A Java implementation of the generalized matrix learning vector quantization, a prototype-based, supervised learning technique.
The project is a plug-in for the weka machine learning framework.
Using the weka package manager:
- download the leatest WEKA version
- download the GMLVQ plugin zip
- install and run the weka gui
- choose
Tools
-Package manager
- in the new window, click the
File/URL
button and locate the packaged GMLVQ downloaded before - restart WEKA
To run an analysis with GMLVQ go to the Explorer
, choose your data and after selecting the Classify
tab you
are able to choose
GMLVQ located in the functions
folder.
Generalized Matrix Learning Vector Quantization
Conventional LVQ was enhanced by a linear mapping rule described by an OmegaMatrix
- putting the M
in (GMLVQ).
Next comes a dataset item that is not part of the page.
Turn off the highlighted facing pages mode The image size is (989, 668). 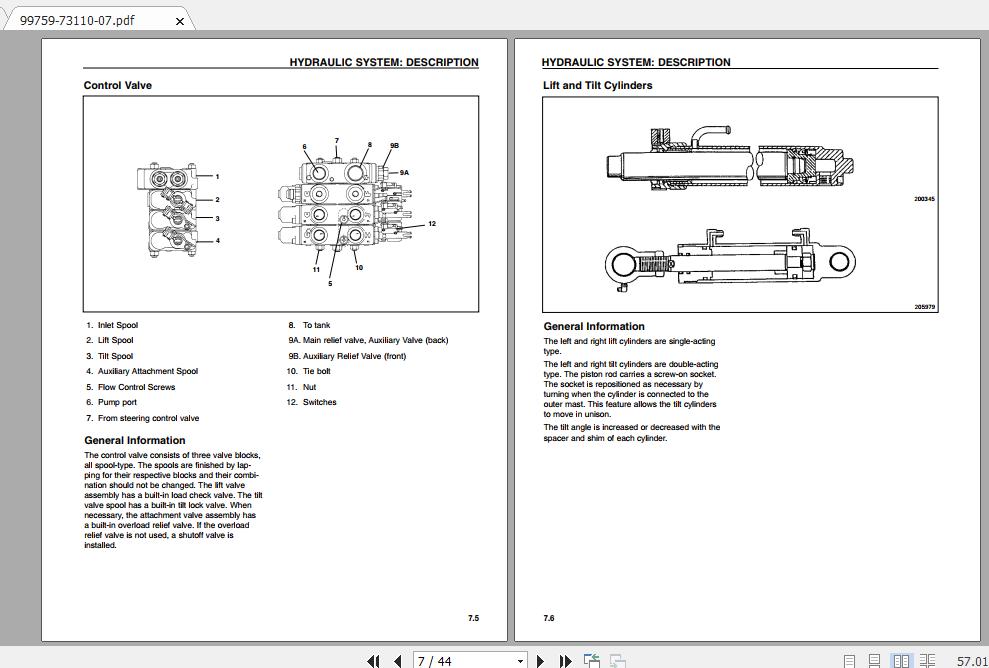(x=900, y=661)
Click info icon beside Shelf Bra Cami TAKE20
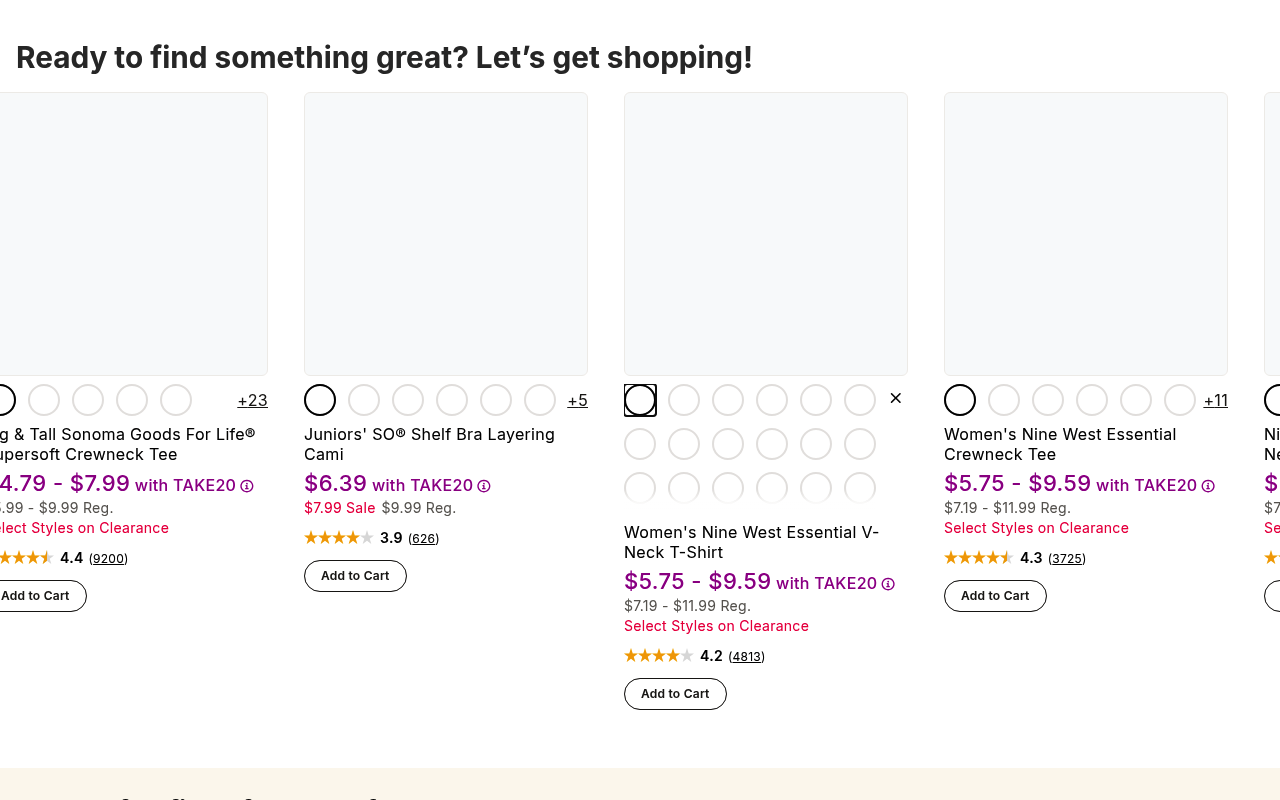 point(484,486)
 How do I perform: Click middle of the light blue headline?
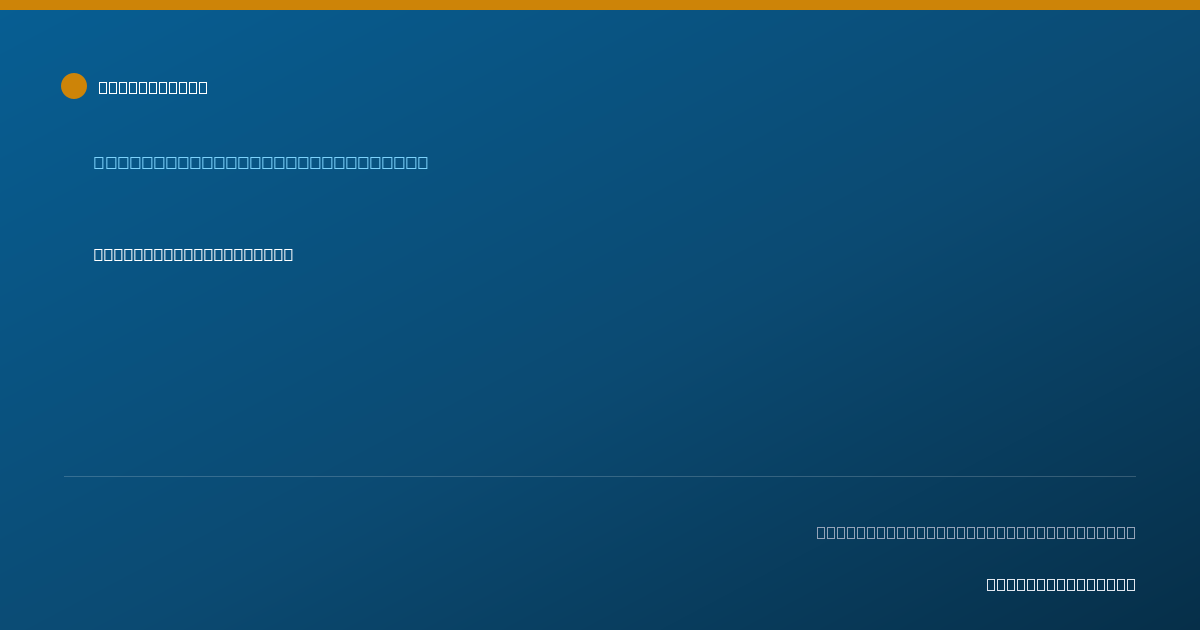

This matrix has a dimension of dataDimension x omegaDimension
. The omega dimension
can be set to 2...dataDimension
. Depending on the chosen omega dimension each data point and
prototype will be mapped (respectively linearly transformed) to an embedded data space. Within this
data space distance between data points and prototypes are computed and this information is used to
compose the update for each learning epoch. Setting the omega dimension to values significantly smaller
than the data dimension will drastically speed up the learning process. As mapping to the embedded
space of data points is still computationally expensive, we 'cache' these mappings. By invoking
DataPoint#getEmbeddedSpaceVector(OmegaMatrix)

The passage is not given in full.